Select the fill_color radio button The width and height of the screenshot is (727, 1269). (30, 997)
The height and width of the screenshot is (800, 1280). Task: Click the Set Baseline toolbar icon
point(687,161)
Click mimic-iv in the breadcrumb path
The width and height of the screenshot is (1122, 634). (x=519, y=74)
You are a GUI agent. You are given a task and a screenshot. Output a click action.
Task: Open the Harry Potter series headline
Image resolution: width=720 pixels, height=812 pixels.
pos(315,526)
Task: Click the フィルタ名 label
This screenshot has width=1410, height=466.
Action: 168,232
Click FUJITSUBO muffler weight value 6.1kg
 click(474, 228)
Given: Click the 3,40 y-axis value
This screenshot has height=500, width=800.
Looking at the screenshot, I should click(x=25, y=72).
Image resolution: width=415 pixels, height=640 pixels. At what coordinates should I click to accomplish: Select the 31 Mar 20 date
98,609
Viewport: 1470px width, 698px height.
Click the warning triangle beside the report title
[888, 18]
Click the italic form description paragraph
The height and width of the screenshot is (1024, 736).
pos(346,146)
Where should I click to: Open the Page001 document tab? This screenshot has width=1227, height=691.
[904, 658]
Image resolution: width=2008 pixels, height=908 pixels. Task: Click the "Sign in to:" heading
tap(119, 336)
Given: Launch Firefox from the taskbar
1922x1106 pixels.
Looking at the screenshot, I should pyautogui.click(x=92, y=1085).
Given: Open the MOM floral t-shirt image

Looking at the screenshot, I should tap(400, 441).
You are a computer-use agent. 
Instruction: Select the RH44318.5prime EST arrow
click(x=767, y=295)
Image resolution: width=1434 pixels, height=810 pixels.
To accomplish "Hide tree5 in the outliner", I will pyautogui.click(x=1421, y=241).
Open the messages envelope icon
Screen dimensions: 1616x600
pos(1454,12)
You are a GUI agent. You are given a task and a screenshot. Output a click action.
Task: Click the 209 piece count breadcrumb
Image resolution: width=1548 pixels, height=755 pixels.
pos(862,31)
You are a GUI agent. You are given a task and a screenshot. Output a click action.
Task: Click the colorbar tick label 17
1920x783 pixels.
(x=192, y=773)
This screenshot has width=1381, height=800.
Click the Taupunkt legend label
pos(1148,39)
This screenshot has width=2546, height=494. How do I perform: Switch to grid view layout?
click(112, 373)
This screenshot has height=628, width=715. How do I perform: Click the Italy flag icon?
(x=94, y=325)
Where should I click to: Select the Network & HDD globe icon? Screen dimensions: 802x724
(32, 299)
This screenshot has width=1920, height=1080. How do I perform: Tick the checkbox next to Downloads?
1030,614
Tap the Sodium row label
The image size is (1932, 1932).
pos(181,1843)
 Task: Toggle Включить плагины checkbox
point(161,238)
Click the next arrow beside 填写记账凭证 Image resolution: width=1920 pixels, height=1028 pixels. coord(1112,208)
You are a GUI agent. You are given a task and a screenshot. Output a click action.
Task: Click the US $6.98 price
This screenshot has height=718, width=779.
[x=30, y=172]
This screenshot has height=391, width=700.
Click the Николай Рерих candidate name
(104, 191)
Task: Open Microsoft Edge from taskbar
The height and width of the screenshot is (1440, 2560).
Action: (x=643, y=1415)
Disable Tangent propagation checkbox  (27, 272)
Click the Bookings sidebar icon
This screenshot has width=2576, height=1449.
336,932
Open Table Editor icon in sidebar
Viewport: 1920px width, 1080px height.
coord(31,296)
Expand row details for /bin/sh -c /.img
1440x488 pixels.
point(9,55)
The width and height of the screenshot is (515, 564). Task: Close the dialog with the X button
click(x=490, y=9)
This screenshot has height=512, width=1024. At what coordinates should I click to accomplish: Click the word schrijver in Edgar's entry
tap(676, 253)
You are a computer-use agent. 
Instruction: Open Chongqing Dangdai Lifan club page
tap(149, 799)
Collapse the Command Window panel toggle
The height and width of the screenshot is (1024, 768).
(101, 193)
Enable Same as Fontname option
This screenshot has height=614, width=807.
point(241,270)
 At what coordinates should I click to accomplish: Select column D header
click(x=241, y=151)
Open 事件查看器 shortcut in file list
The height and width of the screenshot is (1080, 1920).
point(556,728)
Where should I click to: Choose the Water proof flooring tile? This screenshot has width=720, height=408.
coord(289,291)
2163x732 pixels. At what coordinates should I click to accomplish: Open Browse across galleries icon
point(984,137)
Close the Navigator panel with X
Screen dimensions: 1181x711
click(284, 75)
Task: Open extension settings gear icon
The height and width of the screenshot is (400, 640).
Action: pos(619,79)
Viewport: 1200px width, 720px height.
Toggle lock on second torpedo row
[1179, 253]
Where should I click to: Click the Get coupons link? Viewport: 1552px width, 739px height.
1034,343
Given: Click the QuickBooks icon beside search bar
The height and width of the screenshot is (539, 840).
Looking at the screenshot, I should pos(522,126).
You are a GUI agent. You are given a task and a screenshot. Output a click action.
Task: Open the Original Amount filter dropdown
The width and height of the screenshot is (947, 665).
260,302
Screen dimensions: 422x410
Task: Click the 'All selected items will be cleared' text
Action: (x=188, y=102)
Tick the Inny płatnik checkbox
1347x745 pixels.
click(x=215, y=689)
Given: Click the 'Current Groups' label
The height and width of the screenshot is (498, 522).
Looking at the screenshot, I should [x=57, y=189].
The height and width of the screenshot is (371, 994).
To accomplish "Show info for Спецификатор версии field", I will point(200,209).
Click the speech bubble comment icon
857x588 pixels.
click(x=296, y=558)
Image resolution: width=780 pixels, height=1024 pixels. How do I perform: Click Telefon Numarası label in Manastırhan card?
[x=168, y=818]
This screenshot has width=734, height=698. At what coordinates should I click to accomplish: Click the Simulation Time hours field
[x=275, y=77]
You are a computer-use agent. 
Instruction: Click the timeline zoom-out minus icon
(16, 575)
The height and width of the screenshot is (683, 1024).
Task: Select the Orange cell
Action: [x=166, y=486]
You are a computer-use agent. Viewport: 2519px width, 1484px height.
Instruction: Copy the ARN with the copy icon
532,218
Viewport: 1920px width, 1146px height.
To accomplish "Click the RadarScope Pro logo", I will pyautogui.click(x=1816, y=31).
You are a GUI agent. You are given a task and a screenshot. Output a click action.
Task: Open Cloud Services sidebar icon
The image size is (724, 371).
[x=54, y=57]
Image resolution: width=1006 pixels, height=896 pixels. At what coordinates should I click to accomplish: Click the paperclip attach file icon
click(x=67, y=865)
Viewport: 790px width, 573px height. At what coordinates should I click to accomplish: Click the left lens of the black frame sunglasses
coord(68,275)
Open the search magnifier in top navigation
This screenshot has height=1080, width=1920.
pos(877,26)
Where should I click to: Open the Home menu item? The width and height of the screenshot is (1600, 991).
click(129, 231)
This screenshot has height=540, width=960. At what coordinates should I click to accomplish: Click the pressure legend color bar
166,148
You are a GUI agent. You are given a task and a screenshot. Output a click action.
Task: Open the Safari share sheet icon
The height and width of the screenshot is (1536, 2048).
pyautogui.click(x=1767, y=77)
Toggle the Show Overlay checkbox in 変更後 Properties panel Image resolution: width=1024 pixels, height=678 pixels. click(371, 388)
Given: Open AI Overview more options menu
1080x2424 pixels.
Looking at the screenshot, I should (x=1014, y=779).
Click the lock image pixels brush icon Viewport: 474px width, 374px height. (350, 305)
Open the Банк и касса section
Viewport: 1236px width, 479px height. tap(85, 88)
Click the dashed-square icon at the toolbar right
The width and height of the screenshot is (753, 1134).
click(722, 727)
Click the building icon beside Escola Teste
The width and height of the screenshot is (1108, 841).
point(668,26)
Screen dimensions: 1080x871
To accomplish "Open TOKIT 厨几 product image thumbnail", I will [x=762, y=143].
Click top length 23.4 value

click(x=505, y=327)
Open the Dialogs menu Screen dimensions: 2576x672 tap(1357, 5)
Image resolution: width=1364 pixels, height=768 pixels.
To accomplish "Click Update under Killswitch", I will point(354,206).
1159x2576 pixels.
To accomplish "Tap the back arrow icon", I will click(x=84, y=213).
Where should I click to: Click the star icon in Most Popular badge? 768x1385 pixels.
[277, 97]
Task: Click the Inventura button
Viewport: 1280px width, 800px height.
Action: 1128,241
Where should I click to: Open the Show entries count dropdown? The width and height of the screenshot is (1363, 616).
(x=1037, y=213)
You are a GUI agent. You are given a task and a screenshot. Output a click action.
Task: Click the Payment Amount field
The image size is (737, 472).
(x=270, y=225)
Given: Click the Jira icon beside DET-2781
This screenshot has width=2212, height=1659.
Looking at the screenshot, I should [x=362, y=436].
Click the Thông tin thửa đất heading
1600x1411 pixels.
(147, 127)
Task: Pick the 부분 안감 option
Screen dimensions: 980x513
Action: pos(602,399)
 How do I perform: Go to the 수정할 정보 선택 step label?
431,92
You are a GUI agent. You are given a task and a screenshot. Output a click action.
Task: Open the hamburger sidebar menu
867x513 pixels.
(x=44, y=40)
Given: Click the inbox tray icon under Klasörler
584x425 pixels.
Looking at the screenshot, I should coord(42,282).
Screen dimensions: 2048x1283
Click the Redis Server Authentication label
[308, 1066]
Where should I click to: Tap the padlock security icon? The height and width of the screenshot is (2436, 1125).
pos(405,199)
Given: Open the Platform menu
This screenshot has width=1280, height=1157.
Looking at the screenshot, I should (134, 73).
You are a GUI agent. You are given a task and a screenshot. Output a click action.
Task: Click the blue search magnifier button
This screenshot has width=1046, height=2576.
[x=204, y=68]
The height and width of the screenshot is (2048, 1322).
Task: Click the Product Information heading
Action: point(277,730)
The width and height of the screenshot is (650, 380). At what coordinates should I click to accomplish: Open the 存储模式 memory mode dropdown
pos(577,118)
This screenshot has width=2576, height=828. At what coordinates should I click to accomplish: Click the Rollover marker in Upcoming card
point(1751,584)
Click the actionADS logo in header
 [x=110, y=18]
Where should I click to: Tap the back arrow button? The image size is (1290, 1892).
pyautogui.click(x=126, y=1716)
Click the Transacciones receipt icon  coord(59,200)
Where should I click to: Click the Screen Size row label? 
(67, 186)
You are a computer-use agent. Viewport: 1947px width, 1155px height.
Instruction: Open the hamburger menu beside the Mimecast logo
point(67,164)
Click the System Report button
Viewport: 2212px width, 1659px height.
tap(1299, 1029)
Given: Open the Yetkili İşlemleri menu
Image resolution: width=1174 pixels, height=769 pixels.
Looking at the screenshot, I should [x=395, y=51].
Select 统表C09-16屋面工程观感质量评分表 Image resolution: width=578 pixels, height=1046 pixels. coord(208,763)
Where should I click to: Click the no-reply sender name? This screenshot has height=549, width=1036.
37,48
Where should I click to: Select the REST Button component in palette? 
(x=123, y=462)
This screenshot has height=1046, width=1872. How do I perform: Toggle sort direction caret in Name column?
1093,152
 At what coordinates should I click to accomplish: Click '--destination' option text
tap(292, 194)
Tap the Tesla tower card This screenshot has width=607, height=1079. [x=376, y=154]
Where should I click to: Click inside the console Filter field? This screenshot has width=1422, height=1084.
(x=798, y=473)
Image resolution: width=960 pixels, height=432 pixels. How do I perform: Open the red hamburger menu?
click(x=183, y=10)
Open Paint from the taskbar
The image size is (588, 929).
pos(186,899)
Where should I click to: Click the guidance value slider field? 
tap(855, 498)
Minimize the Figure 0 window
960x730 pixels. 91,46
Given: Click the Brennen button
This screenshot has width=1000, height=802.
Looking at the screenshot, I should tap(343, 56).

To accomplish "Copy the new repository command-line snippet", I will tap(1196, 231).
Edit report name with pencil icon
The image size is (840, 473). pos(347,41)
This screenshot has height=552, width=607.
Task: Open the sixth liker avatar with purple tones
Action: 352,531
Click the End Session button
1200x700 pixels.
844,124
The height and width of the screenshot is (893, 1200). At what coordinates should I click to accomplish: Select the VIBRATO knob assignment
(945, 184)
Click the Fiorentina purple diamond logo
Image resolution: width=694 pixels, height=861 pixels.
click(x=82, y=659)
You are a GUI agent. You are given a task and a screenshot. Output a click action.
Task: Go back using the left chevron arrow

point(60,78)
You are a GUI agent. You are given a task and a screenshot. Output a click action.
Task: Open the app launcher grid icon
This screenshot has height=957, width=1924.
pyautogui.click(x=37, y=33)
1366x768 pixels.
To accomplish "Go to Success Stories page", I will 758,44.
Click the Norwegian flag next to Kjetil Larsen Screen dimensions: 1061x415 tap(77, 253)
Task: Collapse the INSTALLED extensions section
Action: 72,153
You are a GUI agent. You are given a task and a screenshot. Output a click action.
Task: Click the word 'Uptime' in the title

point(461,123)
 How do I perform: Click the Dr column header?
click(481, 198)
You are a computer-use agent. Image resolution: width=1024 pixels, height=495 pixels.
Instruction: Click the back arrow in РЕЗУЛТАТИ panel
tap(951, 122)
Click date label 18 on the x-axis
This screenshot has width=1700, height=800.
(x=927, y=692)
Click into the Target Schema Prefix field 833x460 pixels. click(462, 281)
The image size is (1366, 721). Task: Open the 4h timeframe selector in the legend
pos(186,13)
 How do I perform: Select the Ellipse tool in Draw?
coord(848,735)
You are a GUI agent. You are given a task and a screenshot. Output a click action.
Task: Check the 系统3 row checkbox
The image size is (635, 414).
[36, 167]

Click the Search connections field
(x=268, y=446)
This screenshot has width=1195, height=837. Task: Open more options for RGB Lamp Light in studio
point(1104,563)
========================================================================
Copy out the listing word for word, from its start through the line containing "point(687,161)".

Select the fill_color radio button The width and height of the screenshot is (727, 1269). (30, 997)
The height and width of the screenshot is (800, 1280). Task: Click the Set Baseline toolbar icon
point(687,161)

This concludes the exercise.